By: NMK Created on: November 19th, 2008
Bookmark this article with: Delicious Digg StumbleUpon

The Daily Telegraph is in the middle of a 20-week serialisation of an online book created by author Alexander McCall-Smith, his first such project. New Media Knowledge caught up with the organisers to discuss ‘Corduroy Mansions’.

Edinburgh-based author Alexander McCall-Smith is perhaps best known for his literary series The No.1 Ladies’ Detective Agency and 44 Scotland Street. His latest project is a daily serialisation of an online novel, Corduroy Mansions, to which he contributes a new chapter every week day. Running from 15 September 2008 until 13 February 2009 on the Daily Telegraph website, some chapters are available in audio format - read by actor Andrew Sachs – and, in true Web 2.0 style, readers are invited to contribute ideas for stories and characters.

corduroy

Serial Thriller

“The idea of serialised fiction is nothing new,” Alexander McCall-Smith said of the concept of Corduroy Mansions. “In the nineteenth century it was common for writers to publish chapters of books as they wrote them. The Scotsman [newspaper] invited me to write a serial novel set in Edinburgh, the chapters of which would be published daily. Without thinking of the implications, I accepted. Then came the small matter of writing a chapter a day. But serial novels, it seems, have an unexpected effect: they hook the writer as much as they hook the reader. I found that I missed the challenge of writing a chapter a day and so Corduroy Mansions, the new serial novel appearing on the [Daily] Telegraph website, came into existence.”

According to McCall-Smith; “Corduroy Mansions is an unassuming large house in London's Pimlico, inhabited by an assortment of characters and one dog. The nickname Corduroy Mansions was given in jest by a fashionable person, and stuck.”

Read All About It!

The idea for the serialisation was the brainchild of McCall-Smith himself and the Daily Telegraph’s Iain Martin. Readers are able to contact the writer with suggestions as to how the plot should unfold as, while constructing the novel, McCall-Smith is only 20 episodes ahead of the one that is published on any given day. That way the author aims to make it an interactive novel.

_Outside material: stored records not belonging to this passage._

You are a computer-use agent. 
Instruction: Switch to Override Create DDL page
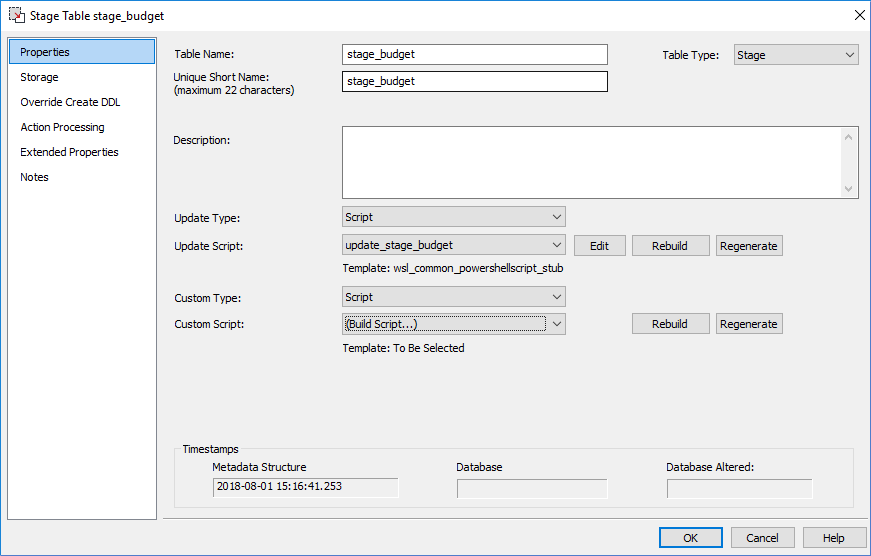point(70,102)
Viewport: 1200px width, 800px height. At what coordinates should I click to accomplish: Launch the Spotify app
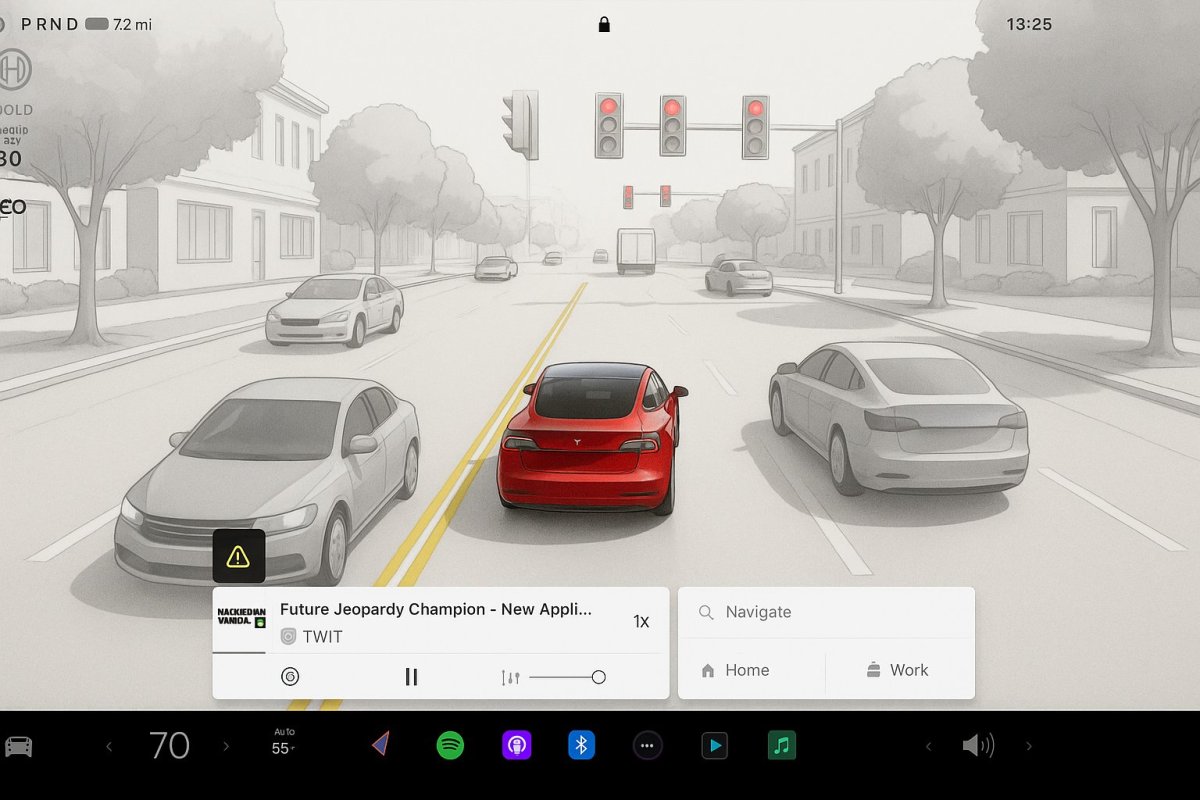(450, 745)
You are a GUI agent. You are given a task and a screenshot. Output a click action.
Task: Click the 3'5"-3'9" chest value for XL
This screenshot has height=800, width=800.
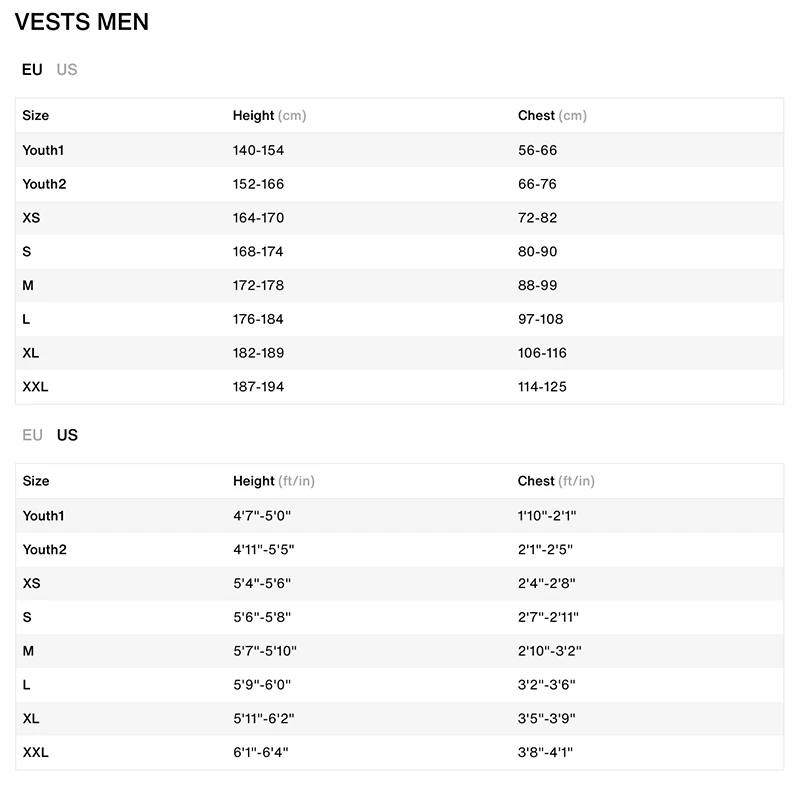(546, 718)
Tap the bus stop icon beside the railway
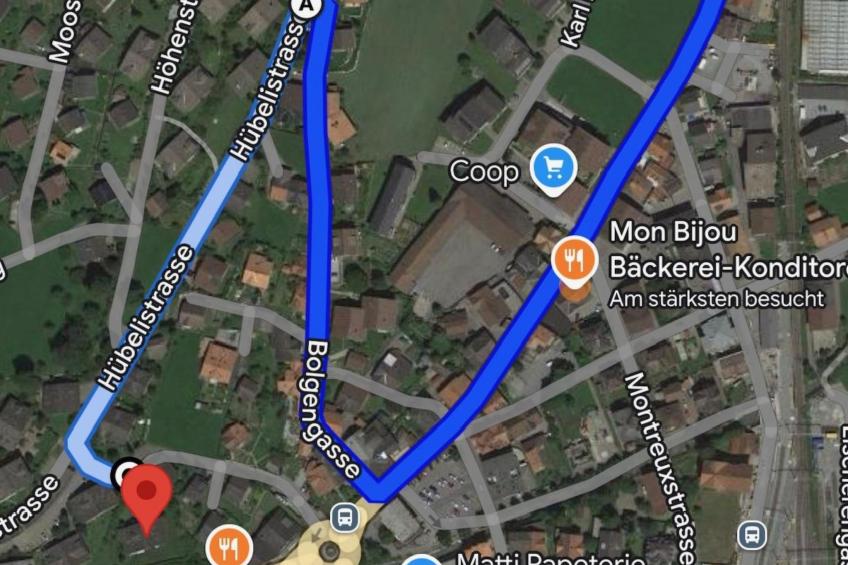848x565 pixels. (752, 536)
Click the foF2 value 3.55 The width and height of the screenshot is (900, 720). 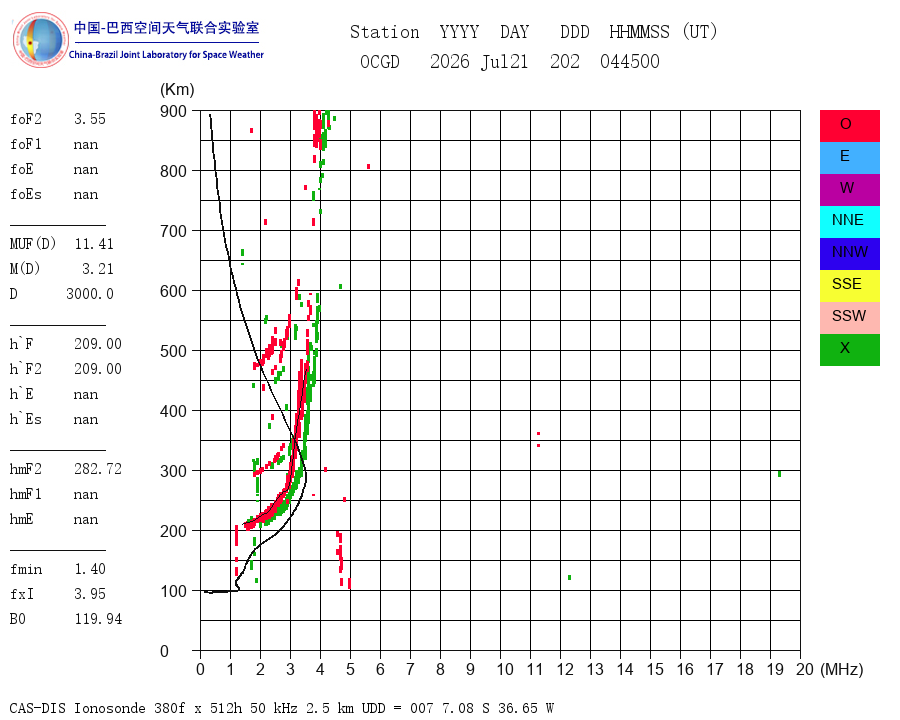click(x=90, y=119)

Janet Irwin is Online Acquisition Marketing Manager for the Telegraph Media Group. She told NMK that the first chapter received nearly one hundred suggestions from readers as to how it should develop, with online channels outside of the Telegraph.co.uk site being one of the key areas for fan feedback.

“We’ve had a great response from bloggers and have been using social media – Facebook, Twitter, Shelfari [a social network for keen readers] – as well as paid search and online public relations to drive readership,” she said.

The role of bloggers was an important component in promoting Corduroy Mansions and generating interest and contributions. Examples include Breenibooks and Brandy Wine Books.

The Final Chapter

But is this kind of reader-writes-novel Web 2.0 project just a one-off novelty? Irwin thinks not.

“[Corduroy Mansions] is not a gimmick but a way of using all tools possible to engage our readers with one of the most-loved authors in the world today. People are continually engaging with the content and, if anything, as the story progresses they get more involved,” she explained.

Could such a concept be exploited on other platforms, such as television? Irwin said the Daily Telegraph had no plans to expand the concept itself but was always looking to examine new opportunities.

Corduroy Mansions runs until 13 February 2009.